A closer look at the course followed by developing theory reveals for a start that it is by no means as continuous as one might expect, but full of breaks and at least apparently not along the shortest logical path. Certain methods often afforded the most handsome results only the other day, and many might well have thought that the development of science to infinity would consist in no more than their constant application. Instead, on the contrary, they suddenly reveal themselves as exhausted and the attempt is made to find other quite disparate methods. In that event there may develop a struggle between the followers of the old methods and those of the newer ones. The former's point of view will be termed by their opponents as out-dated and outworn, while its holders in turn belittle the innovators as corrupters of true classical science.

S = k log Ω
Carved above his name on his tombstone in the Zentralfriedhof in Vienna.

Since a given system can never of its own accord go over into another equally probable state but into a more probable one, it is likewise impossible to construct a system of bodies that after traversing various states returns periodically to its original state, that is a perpetual motion machine.

The most ordinary things are to philosophy a source of insoluble puzzles. In order to explain our perceptions it constructs the concept of matter and then finds matter quite useless either for itself having or for causing perceptions in a mind. With infinite ingenuity it constructs a concept of space or time and then finds it absolutely impossible that there be objects in this space or that processes occur during this time ... The source of this kind of logic lies in excessive confidence in the so-called laws of thought.

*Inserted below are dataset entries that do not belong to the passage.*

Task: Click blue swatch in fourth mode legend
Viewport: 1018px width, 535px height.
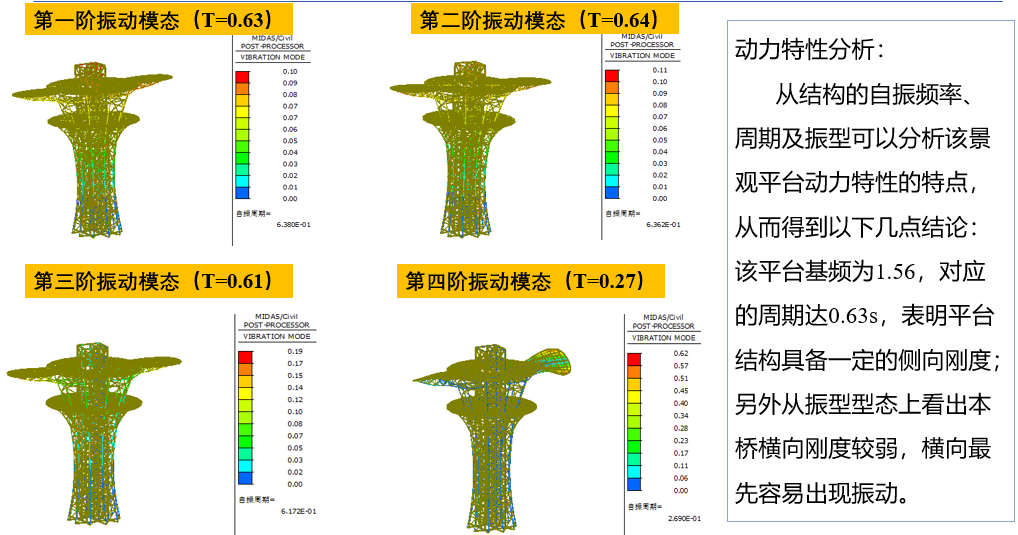Action: [634, 484]
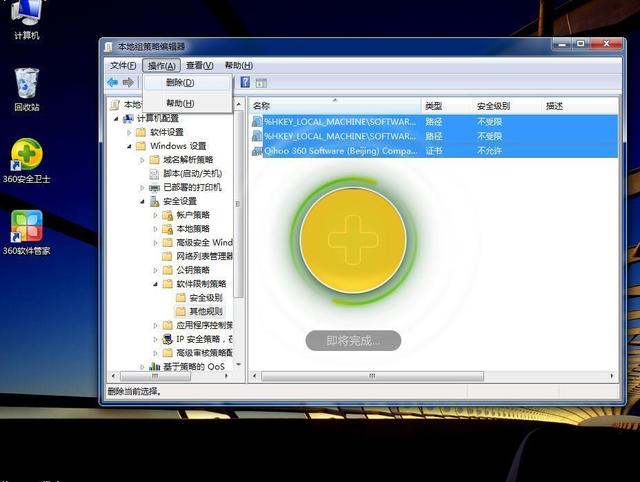Click the blue help question mark icon
Screen dimensions: 640x482
pos(245,83)

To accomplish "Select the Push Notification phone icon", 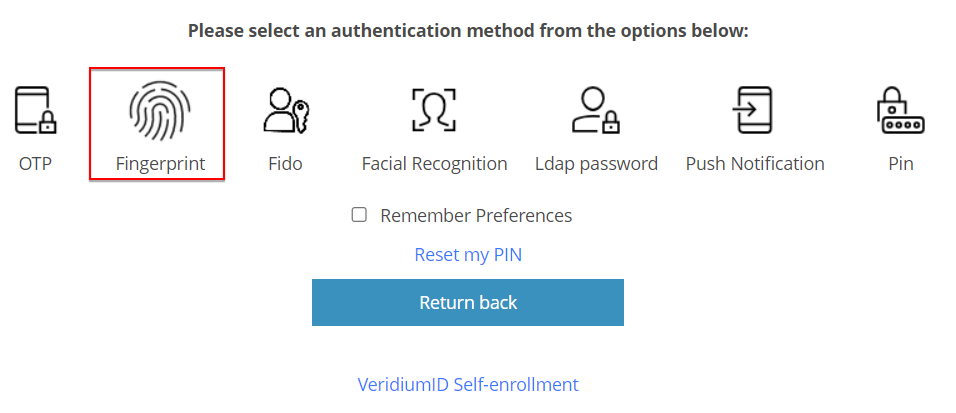I will click(x=755, y=110).
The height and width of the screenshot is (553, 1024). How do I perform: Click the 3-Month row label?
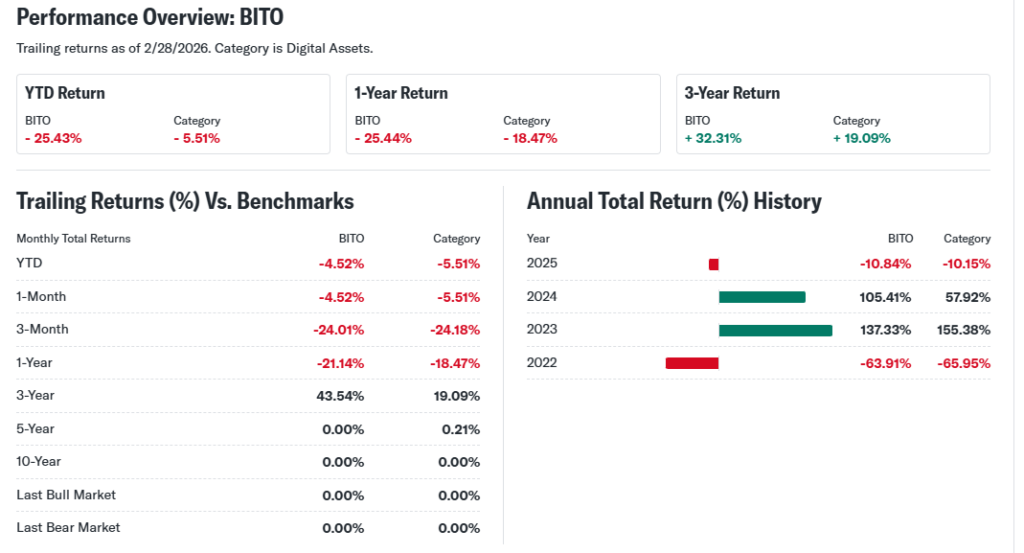[43, 329]
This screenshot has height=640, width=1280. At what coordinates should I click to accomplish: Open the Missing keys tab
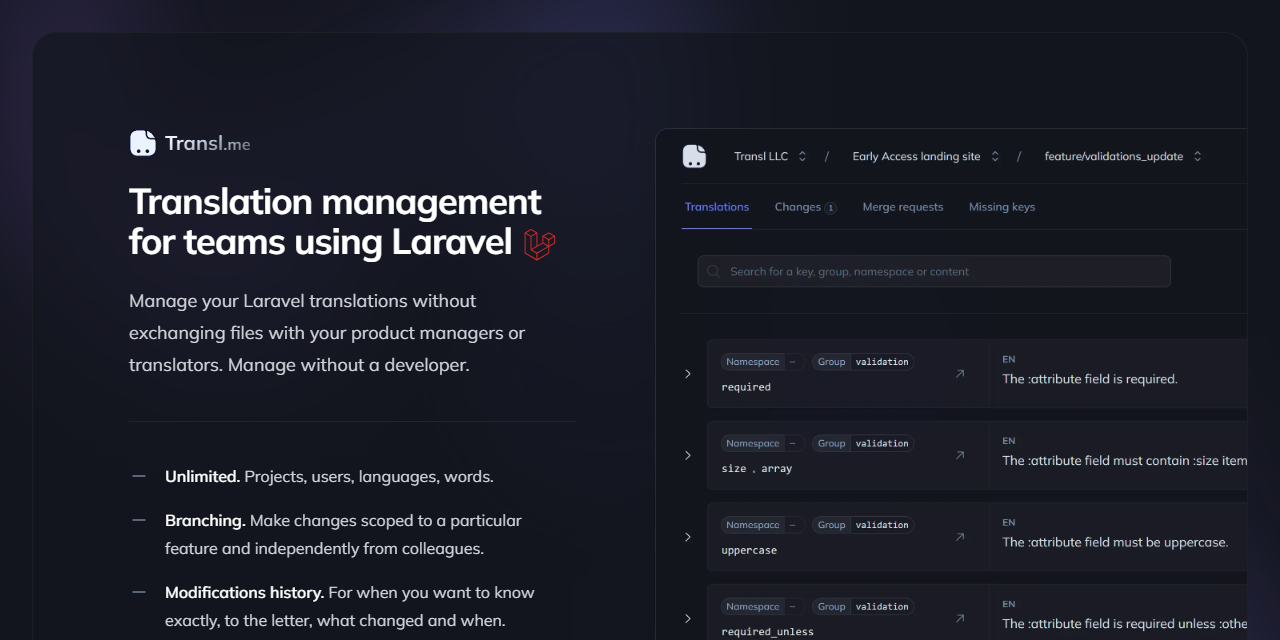1001,207
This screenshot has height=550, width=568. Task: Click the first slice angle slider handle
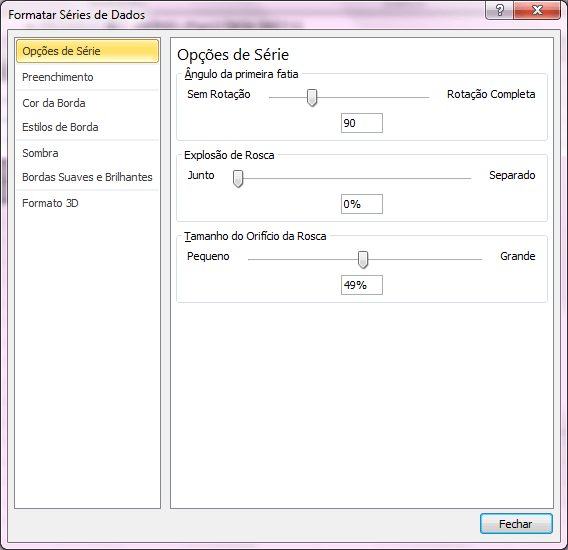click(312, 97)
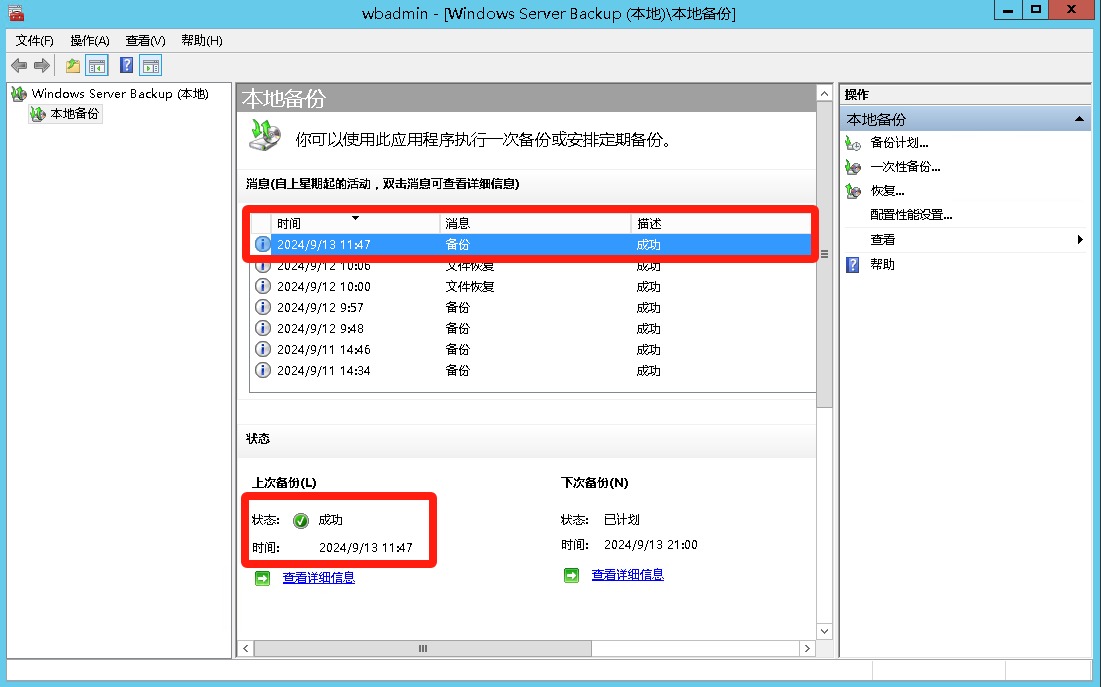Select Windows Server Backup (本地) tree node

119,94
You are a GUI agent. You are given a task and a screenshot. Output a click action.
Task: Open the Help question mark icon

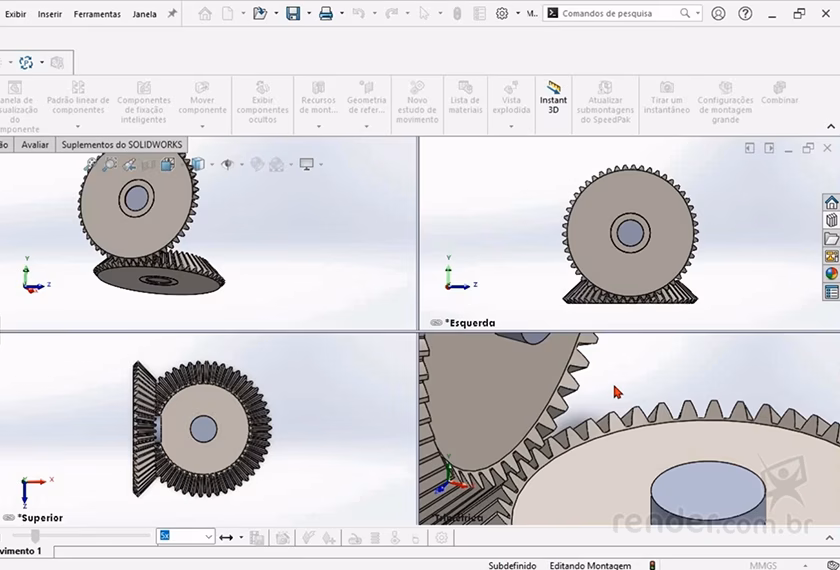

We must make the following remark: a proof, that after a certain time t₁, the spheres must necessarily be mixed uniformly, whatever may be the initial distribution of states, cannot be given. This is in fact a consequence of probability theory, for any non-uniform distribution of states, no matter how improbable it may be, is still not absolutely impossible. Indeed it is clear that any individual uniform distribution, which might arise after a certain time from some particular initial state, is just as improbable as an individual non-uniform distribution; just as in the game of Lotto, any individual set of five numbers is as improbable as the set 1, 2, 3, 4, 5. It is only because there are many more uniform distributions than non-uniform ones that the distribution of states will become uniform in the course of time. One therefore cannot prove that, whatever may be the positions and velocities of the spheres at the beginning, the distributions must become uniform after a long time; rather one can only prove that infinitely many more initial states will lead to a uniform one after a definite length of time than to a non-uniform one. Loschmidt's theorem tells us only about initial states which actually lead to a very non-uniform distribution of states after a certain time t₁; but it does not prove that there are not infinitely many more initial conditions that will lead to a uniform distribution after the same time. On the contrary, it follows from the theorem itself that, since there are infinitely many more uniform distributions, the number of states which lead to uniform distributions after a certain time t₁, is much greater than the number that leads to non-uniform ones, and the latter are the ones that must be chosen, according to Loschmidt, in order to obtain a non-uniform distribution at t₁.